When did you really start working on the book, and why was this the right time?

There were some steps. I got an op ed published in The New York Times about seven years ago arguing against legacy preference. That led me to write a long piece for Huffington Post, which, at the time, still had curated content, and it was why I wasn’t gonna go to my 25th reunion.

I would say, during Operation Varsity Blues, my reaction was that people tried to commit fraud, but that the system treated those pathways as legitimate in the first place. I definitely found the argument was percolating the zeitgeist. I’ve read nearly every book in this space now. There are several books lamenting the construct of meritocracy, but very few authors point the finger at specific institutions. But it’s not like the construct of meritocracy comes out of the ether; these colleges foster it by saying that they admit the best and the brightest.

I gather some of your argument is that the best and the brightest usually comes from the resources of the richest.

Correct. I mean, almost every putatively objective metric that they rely upon and admissions are correlated highly with wealth. When people talk about ALDC tips (athletes, legacy applicants, applicants on the Dean’s Interest List and children of Harvard staff), those pathways are basically completely foreclosed to anyone other than the rich. A huge part of Harvard’s class, 30% of students, are ALDC.

You argue that the Ivies and these very expensive private institutions are actually a barrier to broad social and economic mobility. Why do you think that?

They’re economically consequential. So, elite colleges, and there’s no data on prep schools, but we can be pretty confident that they produce a lot of class stability, like an insurance policy against falling out of the upper class. They’re also basically the exclusive promoter of a certain type of top end mobility. Goldman Sachs and McKinsey and elite law firms are drawing exclusively from people who went to these schools. Those jobs, while maybe relatively small in numbers, have a massive impact on American policy. I draw a straight line between Trump’s exploitation of mistrust of the elites, and the fact that access to the elite is effectively foreclosed for large portions of society. They’re just not going to be able to get into those institutions, or afford those institutions.

The federal Ivy League antitrust exemption expired September 30. Explain what this means and why it is important.

It’s a little bit of an esoteric issue. The need-blind colleges (colleges where students are not to be disadvantaged in the undergraduate admissions process due to their financial need) were allowed to collaborate on their methodologies for determining need.
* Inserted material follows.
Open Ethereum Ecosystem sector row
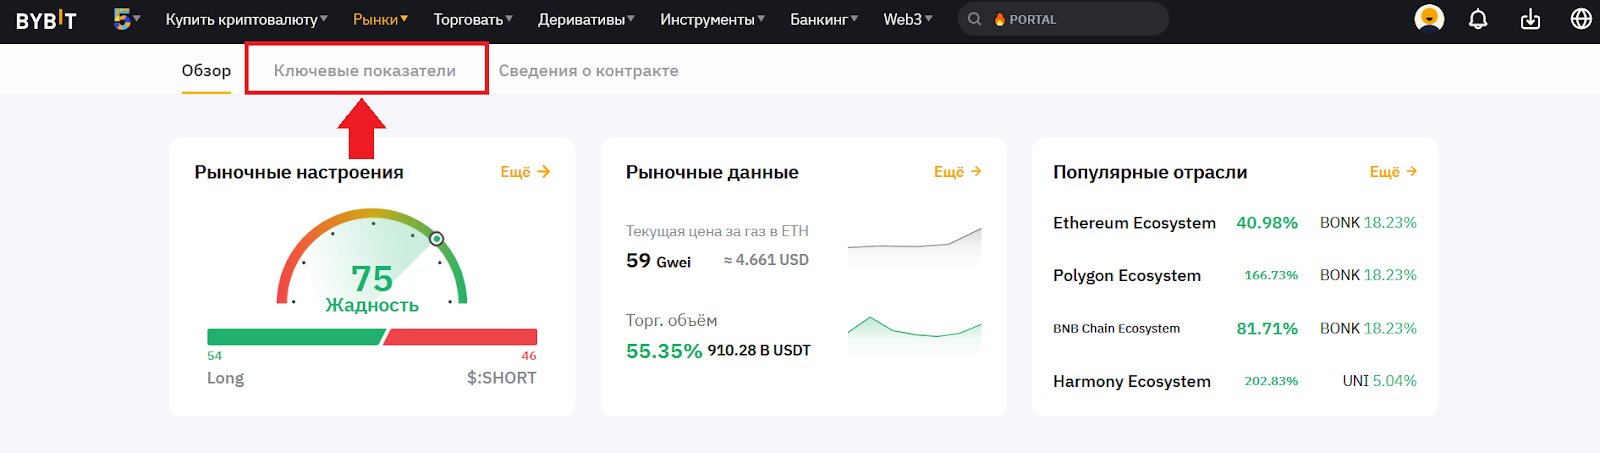Image resolution: width=1600 pixels, height=453 pixels. point(1134,223)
So, they didn’t compare the names of students and their financial aid packages, but they collaborated on the thresholds that they would use to make offers.

The Department of Justice had an antitrust investigation going back into the 1980s. All of the schools settled except for MIT, which took the case to trial. Ultimately, the DOJ in the Clinton administration reached a settlement with MIT which was later codified into law. This is what survived up until the beginning of the month. This allowed them to discuss their methodologies for determining need.

What was the law trying to accomplish?

That’s the better question. What the elite colleges say is that they only have a fixed pot of money, and if you don’t let them collude, they’re going to end up competing to give financial aid packages to middle class students to try to attract them. I think two thirds of non governmental financial aid in the United States is paid out as merit aid, so it’s not going to the poor. It’s going to the middle class and upper middle class and, of course, that’s scandalous.

There’s some debate about this. So if you think that Harvard and Yale and Princeton only have a fixed pot of money, then allowing them to collude as to who they’re going to pay it to directs the existing pot of money to more needy kids. But there’s a lawsuit which is ongoing – and the lawsuit survives the expiration of antitrust exemption – and they argued that the schools have tons of money and what it’s really doing is driving down the total amount of money that they spend on financial aid.